AC Transit’s Policy Steering Committee has approved the bus district’s plan to consolidate station stops along the route of its prosped Bus Rapid Transit route in principle, but made it plain that any decisions on setting aside dedicated bus lanes must go to the governing bodies of the affected cities.
Under the proposal, most local bus stops on Telegraph Avenue and International Boulevard would be eliminated, with AC Transit adding 14 additional stops to the 35 1R rapid stops currently operating in the proposed Bus Rapid Transit (BRT) line.
BRT is a hybrid system between traditional bus service and light rail, combining the use of buses with light-rail-type boarding stations. AC Transit is proposing to run the rapid bus line along the route currently run by the 1R and 1 bus lines. While some BRT systems operate without lanes dedicated exclusively to buses, AC Transit is proposing using bus-only lanes for much of the project.

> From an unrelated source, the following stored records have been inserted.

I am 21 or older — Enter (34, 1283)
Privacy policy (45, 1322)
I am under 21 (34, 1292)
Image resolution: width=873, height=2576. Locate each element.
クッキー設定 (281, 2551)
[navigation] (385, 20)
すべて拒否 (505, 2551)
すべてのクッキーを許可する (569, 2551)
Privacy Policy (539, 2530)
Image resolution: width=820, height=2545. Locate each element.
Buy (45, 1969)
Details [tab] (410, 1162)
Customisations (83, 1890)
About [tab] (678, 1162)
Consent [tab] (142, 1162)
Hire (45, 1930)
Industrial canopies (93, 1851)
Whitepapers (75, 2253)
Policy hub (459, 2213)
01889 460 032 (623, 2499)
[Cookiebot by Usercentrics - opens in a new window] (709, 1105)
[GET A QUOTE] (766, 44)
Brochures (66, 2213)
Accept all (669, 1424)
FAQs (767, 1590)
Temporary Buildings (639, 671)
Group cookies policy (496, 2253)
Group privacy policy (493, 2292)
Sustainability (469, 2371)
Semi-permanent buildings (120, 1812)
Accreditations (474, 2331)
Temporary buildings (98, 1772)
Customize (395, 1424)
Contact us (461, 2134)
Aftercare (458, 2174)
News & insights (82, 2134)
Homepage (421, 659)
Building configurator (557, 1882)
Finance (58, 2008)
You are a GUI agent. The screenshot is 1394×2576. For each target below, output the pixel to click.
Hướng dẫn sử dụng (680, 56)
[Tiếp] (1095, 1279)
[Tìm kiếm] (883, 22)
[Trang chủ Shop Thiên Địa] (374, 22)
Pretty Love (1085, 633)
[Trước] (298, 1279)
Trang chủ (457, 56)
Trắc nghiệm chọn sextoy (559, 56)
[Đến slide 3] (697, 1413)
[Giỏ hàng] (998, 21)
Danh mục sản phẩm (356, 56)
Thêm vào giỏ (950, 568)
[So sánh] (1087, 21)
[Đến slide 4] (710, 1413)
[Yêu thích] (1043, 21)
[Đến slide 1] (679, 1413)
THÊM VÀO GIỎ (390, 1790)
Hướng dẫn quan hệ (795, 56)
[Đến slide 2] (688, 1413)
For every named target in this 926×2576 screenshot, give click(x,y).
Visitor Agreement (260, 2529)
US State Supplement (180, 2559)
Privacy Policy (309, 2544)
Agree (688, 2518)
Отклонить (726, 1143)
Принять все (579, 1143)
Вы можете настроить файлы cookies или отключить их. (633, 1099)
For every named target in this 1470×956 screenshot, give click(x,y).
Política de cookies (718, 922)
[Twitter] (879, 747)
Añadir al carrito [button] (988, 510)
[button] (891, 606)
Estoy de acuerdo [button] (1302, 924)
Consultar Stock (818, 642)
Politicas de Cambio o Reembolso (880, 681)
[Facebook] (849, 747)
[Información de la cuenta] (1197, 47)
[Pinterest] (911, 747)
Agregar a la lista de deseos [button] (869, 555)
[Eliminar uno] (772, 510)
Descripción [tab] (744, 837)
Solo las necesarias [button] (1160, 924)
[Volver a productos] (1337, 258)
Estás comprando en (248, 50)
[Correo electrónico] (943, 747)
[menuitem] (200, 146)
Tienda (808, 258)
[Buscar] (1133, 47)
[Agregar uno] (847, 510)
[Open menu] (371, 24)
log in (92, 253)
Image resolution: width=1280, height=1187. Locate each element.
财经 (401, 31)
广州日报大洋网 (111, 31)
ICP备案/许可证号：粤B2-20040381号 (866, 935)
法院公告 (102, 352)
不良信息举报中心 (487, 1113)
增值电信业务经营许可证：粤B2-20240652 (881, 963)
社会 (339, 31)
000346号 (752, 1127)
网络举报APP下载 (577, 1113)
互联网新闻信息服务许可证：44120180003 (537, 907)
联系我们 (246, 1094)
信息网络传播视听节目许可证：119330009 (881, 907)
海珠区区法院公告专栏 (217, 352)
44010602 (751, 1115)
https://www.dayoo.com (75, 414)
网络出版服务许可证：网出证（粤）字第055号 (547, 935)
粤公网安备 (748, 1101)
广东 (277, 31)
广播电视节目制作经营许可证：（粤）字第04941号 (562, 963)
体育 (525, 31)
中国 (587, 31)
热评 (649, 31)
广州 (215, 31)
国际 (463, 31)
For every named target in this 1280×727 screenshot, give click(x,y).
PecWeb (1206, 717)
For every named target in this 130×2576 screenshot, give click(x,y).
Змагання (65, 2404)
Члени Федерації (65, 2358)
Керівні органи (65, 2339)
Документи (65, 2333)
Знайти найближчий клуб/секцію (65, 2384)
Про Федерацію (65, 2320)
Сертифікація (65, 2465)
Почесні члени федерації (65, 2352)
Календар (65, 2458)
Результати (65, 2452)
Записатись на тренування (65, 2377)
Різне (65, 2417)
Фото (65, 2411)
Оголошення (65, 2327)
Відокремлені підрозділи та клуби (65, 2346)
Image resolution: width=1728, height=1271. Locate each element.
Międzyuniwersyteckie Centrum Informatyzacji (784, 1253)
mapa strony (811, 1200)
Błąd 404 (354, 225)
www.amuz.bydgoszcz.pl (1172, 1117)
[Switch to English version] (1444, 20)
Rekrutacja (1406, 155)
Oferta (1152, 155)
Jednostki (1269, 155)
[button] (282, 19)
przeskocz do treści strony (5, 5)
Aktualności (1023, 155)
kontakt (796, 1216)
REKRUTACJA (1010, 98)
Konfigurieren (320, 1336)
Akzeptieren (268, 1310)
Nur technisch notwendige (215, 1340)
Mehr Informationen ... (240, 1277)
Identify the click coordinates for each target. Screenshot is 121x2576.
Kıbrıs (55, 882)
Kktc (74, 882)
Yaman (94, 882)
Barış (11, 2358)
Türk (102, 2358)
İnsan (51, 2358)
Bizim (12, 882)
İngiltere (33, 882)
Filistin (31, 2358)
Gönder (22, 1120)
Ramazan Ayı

The Policy Steering Committee, which met June 19, is made up of representatives of the AC Transit Board, the three cities to be affected by the proposed rapid bus line (Berkeley, Oakland, and San Leandro), and several other area transit officials, including the Metropolitan Transit Commission. While the committee has no decision-making power, its membership has considerable influence in the various local governing bodies that must give approval for some aspects of the BRT system.
AC Transit is currently negotiating with city council and city planning representatives in Berkeley, Oakland, and San Leandro over those cities’ proposals for the final configuration of the system before completion of the environmental impact review process and the AC Transit Board vote on the completed BRT package.
Those negotiations have already resulted in significant changes in San Leandro, where city officials have vetoed the set-aside of bus-only lanes in the city’s downtown corridor.
The two Berkeley representatives split on the recommendation to consolidate the 1R and eliminate most of the 1 line stops, with Mayor Tom Bates making the motion to approve the proposal and City Councilmember Kriss Worthington the lone vote against it. The vote on the motion was 6-1.
Worthington has been a solid advocate of some form of BRT. He told the Daily Planet that he objected to voting on only one piece of the total BRT package.
“If the only question is taking away local bus stops being used by senior citizens and disabled bus riders, then I’ve got to say no,” Worthington said, adding that the proper procedure would be to have the Policy Steering Committee “be presented with a vote on the entire, completed package, where we’re able to weigh all of the benefits of the system against the minuses.”
Worthington said he was concerned that disabled and senior citizen bus patrons would be “turned off” and “potentially be turned into opponents” of BRT if all they know of the system is the elimination of local stops.
Bus stops along the 1R line are currently about half a mile apart (approximately six city blocks) while stops for the 1, a local line, average 900 feet apart (approximately two city blocks).
Under the AC Transit proposal, the new configuration of BRT stations would average one third of a mile apart (approximately four city blocks).
In Berkeley, for example, AC Transit’s BRT proposal would eliminate the current 1 local stops at Prince, Webster, Russell, Stuart, Parker, and Durant, while placing station stops at Alcatraz, Ashby, Derby, Dwight, Haste, and Sather Gate.
An AC Transit staff analysis released at the Policy Steering Committee meeting estimated that 13 percent of Berkeley passengers and 16 percent of Oakland passengers would have to walk to a different bus stop from the one they currently use if the proposed BRT configuration is put in place. The staff reported that “many” of those passengers would not have to walk farther to their stop, simply “walk the same distance, but in the opposite direction.”